I've got so much crap spinning round in my head lately and I just can't seem to get a perspective on things, so here goes..

Basically all going well I'll be starting university in september. It's sinking in now that the cost of living away from home will top £24k at least. I can't stay at home for my own sanity, im 23 and feel like living with my parents is holding me back. It sounds ironic..that my life at home is great, care free and our household is always busy with family coming round. But I feel like living at home I'm not being proactive enough in making my life better/more interesting as it's great as it is, but I realise it's only great because I'm in amongst my families lives and I know I need to branch out some more and have my own life I can be happy with.

Up until this year my social life was pretty non existant, but after starting college ive made probably 4 decent friends which I'm happy with and a few more drinking buddies too. I've been going out with them pretty regularly at least twice a month and to be fair that's helped me somewhat in creating my own sense of happiness though I still feel at times like I'm pretty uninteresting and i've acquired these friends through circumstance and although they are good people I don't seem to share many commonalities and I dont feel like i fit in.

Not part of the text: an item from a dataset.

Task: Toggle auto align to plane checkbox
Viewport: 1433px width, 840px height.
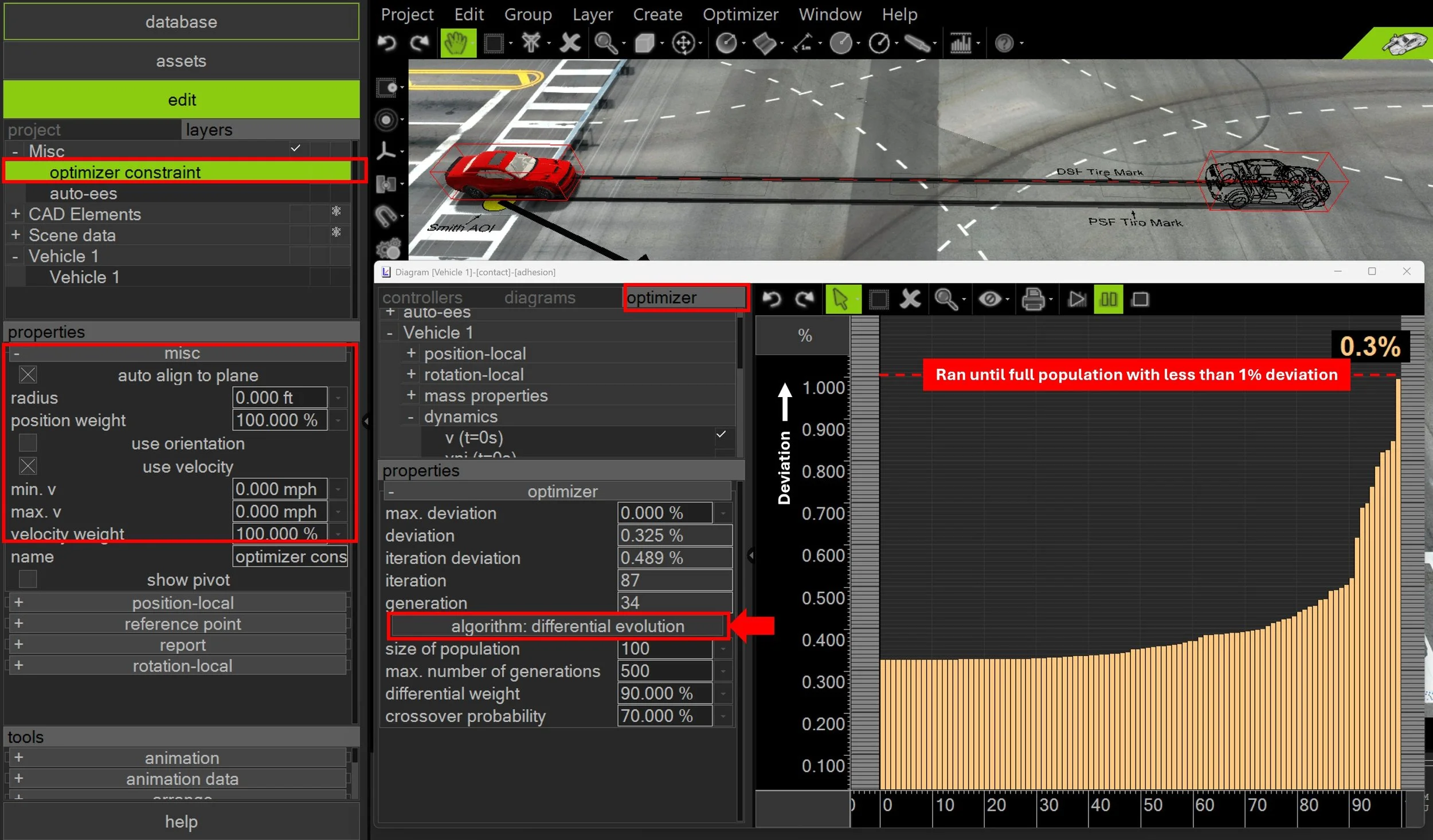Action: point(28,375)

I feel worse about me not feeling like i fit in because recently (over the past 2 weeks) ive gotten a few friends invites on facebook from people I went to school with (7 years ago) and none of them have actually tried to engage in any kind of conversation...with friends I always show an interest when sending an invite because I dont see the point in adding people just for the sake of it. looking at their profiles it's apparent that while I detested school (got bullied...im over it now tho) these people made meaningfull friendships which they still have now (they have tons of photos and i recognise a lot of the people!). I'm seeing the life I could have had and i cant help but let that effect me.

Oh and the last thing...I think my sarcasm around people is harming me and my chances of having relationships with other people...ive tried to tone it down I just cant seem to get out of the habit as tbh it feels good.


I sometimes feel if I were given the chance to start my life over I would, cos ive made a hash of it so far.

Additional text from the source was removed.